# Leslie Harrison Dam (Tingalpa Reservior) to open



## Nugget11 (Mar 9, 2013)

I would absolutely be interested in getting involved with either the stocking or fishing of this water system. I think it's a fantastic idea and I can't wait for more info.


----------



## mattbris10 (Mar 3, 2012)

That is great news. I am happy to help out in any way possible.


----------



## Penno (Dec 2, 2005)

G


----------



## anselmo (Aug 26, 2008)

Nice

I can confirm the following species are present in LHD already:

Spangled perch
Eel tailed catfish
Tilapia
Bass (or they were 23 years ago ...)
Tarpon (or they were 23 years ago ...)
Rumour of East coast cod
Rumour of Saratoga
Goldfish
Freshwater mussels

Keep us posted!


----------



## theclick (Jun 25, 2007)

Fan-bloody-tastic. I wrote a letter to the management authority a number of years ago about this (posted it up here somewhere). The response at the time didn't seem positive, but looks like they have changed their ways.

It will also make a great flatwater training course.


----------



## scoman (Oct 4, 2010)

Wow that's fantastic news. Imagine it would take a lot of work to get it up and going. Might be up for it


----------



## anselmo (Aug 26, 2008)

A friend lived on the dam and we regularly caught spangleds and catfish in the dam plus tilapia 
All of which breed in FW
Another friend lived on the catchment upstream and we caught spangleds, bass and tarpon in the creek, the latter 2 needing SW to breed but its unlikely they're still there 23 years later
The same friend claimed to have had a close encounter of the cod kind in the same creek
Whilst sceptical, he's not someone I've never had reason to doubt him on anything else


----------



## Dodge (Oct 12, 2005)

cjbfisher said:


> Apparently, SEQwater are only particularly interested in water quality, and fishing is not very high on the priority list.
══════════
**STATED PROBLEM 1**
Reproduce the forum thread about Leslie Harrison Dam word for word, from "# Leslie Harrison" to "for more info.".
**STATED PROBLEM 2**
Give the listing as a JSON list of strings, one string per line with blank lines omitted, starting at its first line and ending at the line with "Action: [x=290, y=313]".
══════════
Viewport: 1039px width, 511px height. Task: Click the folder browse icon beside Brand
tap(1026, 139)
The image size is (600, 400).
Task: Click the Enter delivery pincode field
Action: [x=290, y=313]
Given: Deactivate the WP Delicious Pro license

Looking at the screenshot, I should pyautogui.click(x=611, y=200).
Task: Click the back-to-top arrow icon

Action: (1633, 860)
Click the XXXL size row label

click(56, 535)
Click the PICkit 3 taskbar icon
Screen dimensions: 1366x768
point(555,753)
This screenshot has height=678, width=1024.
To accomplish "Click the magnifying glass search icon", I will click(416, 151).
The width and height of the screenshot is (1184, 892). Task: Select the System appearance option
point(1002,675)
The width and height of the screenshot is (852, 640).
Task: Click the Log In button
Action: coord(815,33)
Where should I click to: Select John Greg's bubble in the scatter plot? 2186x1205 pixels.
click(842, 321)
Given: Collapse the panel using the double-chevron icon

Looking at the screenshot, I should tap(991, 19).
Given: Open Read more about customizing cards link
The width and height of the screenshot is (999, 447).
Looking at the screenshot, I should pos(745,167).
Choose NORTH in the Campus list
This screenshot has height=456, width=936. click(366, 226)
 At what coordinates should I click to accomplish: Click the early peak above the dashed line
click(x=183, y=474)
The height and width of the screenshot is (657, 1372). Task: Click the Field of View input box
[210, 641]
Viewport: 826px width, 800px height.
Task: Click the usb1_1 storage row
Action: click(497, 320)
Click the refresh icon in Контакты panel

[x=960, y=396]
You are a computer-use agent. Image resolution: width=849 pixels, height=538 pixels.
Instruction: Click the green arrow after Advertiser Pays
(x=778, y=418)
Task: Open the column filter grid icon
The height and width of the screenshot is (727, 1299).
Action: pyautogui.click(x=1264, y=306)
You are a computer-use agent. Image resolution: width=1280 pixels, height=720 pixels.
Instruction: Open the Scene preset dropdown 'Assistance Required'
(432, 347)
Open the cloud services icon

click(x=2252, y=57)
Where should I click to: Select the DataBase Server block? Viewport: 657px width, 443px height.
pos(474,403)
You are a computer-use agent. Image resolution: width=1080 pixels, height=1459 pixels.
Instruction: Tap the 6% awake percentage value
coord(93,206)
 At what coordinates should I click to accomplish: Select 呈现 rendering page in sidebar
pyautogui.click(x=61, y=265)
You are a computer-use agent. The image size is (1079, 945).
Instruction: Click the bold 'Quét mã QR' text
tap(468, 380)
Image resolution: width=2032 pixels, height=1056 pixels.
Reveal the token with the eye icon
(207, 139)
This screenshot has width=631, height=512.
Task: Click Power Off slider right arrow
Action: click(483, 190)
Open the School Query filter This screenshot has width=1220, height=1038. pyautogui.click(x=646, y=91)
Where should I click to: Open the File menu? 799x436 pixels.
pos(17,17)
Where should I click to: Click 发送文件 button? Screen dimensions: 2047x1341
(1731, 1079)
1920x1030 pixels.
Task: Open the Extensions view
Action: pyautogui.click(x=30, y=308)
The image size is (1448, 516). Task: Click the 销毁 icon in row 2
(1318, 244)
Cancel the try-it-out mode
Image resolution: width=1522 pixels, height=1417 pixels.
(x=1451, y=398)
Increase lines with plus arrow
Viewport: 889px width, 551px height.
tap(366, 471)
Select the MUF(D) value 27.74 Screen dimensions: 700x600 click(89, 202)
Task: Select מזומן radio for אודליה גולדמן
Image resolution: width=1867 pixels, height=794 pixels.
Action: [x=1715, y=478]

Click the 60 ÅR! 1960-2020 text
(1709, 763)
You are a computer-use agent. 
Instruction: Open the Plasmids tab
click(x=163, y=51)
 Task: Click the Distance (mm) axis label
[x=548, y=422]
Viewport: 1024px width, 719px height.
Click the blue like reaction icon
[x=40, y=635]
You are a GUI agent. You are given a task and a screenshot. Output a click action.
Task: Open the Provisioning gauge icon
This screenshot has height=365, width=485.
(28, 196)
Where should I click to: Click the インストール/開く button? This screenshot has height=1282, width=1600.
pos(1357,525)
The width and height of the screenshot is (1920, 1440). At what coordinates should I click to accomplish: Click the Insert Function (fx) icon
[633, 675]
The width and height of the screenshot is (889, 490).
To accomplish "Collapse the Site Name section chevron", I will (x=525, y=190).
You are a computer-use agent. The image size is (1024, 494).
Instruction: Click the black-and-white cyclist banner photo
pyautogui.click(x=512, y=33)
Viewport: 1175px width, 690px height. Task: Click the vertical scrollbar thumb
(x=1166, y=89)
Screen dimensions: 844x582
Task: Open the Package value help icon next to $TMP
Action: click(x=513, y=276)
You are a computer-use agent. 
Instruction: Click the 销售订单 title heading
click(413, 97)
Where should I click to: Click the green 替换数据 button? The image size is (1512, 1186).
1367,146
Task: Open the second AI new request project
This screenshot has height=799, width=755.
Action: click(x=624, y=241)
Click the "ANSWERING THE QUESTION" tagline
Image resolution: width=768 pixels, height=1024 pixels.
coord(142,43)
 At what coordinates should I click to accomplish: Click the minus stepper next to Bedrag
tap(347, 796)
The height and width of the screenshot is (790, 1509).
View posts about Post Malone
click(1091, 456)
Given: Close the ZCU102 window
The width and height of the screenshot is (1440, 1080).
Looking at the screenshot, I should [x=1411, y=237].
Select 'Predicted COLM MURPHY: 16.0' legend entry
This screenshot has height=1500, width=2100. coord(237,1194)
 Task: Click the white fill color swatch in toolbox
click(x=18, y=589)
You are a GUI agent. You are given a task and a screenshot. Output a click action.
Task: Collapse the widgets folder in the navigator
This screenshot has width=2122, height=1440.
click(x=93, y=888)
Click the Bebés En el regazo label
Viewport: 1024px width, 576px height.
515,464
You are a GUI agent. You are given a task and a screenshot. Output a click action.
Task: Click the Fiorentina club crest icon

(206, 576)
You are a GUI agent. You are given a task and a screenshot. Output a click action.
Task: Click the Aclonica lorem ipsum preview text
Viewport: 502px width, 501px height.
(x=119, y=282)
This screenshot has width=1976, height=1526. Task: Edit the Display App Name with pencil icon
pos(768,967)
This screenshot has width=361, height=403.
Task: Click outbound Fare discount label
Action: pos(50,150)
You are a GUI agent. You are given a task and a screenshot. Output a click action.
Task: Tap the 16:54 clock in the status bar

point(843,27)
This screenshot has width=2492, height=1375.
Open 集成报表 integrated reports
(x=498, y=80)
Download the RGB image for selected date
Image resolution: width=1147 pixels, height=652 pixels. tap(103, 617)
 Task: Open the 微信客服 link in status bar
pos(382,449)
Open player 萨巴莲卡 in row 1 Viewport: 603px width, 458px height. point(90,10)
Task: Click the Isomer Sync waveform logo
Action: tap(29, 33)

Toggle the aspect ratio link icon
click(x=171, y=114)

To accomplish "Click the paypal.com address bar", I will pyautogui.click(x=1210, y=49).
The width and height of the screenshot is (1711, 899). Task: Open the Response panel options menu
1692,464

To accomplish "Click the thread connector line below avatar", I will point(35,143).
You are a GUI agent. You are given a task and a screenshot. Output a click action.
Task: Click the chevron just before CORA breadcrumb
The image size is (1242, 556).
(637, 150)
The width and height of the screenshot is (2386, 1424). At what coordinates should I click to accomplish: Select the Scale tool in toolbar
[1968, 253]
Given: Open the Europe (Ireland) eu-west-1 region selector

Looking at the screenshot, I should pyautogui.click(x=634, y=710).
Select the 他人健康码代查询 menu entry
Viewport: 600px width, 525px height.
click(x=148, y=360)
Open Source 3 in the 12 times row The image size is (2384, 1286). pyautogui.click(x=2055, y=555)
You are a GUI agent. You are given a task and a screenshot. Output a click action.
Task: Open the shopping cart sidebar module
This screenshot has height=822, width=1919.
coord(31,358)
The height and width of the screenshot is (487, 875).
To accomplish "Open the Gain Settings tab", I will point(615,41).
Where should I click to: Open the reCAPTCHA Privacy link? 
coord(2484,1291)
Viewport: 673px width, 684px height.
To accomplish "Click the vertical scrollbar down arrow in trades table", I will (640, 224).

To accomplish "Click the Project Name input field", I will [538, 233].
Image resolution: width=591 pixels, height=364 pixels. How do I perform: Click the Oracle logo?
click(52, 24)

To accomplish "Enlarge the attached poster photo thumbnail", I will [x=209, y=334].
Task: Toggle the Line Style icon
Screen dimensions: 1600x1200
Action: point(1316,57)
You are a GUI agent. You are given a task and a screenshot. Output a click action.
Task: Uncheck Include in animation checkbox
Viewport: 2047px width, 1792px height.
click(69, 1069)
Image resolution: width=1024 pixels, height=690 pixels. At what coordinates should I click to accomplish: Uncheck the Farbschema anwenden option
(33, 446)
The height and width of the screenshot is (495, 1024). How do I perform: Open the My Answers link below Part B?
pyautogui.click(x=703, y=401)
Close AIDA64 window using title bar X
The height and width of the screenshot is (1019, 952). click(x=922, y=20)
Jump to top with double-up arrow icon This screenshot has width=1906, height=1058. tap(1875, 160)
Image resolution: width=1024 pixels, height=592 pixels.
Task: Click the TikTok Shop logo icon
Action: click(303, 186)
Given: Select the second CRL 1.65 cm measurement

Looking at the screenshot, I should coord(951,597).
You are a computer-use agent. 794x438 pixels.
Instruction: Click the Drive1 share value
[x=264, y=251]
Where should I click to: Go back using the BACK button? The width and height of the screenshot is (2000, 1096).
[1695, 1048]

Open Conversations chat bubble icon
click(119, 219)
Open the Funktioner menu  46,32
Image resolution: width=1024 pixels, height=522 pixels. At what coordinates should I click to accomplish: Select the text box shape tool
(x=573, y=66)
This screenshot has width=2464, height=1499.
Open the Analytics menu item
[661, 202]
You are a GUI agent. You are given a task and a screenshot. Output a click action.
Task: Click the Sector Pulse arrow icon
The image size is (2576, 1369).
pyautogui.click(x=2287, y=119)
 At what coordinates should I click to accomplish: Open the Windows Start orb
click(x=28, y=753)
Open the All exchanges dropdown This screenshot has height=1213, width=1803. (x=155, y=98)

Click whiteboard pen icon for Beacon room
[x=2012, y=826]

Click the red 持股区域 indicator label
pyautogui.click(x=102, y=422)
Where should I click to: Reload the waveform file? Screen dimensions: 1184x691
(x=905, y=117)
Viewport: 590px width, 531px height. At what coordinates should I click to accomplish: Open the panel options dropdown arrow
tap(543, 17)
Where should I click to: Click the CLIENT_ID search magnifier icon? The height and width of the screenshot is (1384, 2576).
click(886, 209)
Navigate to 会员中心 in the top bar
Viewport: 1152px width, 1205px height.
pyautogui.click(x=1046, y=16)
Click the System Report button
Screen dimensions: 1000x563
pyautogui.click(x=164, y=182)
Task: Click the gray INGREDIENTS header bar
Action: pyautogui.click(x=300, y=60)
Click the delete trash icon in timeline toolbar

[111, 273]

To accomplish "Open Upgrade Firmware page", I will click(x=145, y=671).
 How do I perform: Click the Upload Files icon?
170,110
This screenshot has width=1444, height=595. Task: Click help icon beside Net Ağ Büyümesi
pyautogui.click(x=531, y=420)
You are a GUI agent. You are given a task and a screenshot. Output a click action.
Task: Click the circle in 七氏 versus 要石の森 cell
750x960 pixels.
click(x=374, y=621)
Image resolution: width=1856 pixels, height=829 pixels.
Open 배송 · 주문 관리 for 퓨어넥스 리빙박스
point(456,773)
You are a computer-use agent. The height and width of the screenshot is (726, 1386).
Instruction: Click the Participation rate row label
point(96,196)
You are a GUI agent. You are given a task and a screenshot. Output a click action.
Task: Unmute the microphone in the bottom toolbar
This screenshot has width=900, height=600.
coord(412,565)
══════════
**RIGHT ANSWER 1**
# Leslie Harrison Dam (Tingalpa Reservior) to open



## Nugget11 (Mar 9, 2013)

I would absolutely be interested in getting involved with either the stocking or fishing of this water system. I think it's a fantastic idea and I can't wait for more info.

**RIGHT ANSWER 2**
[
  "Viewport: 1039px width, 511px height. Task: Click the folder browse icon beside Brand",
  "tap(1026, 139)",
  "The image size is (600, 400).",
  "Task: Click the Enter delivery pincode field",
  "Action: [x=290, y=313]"
]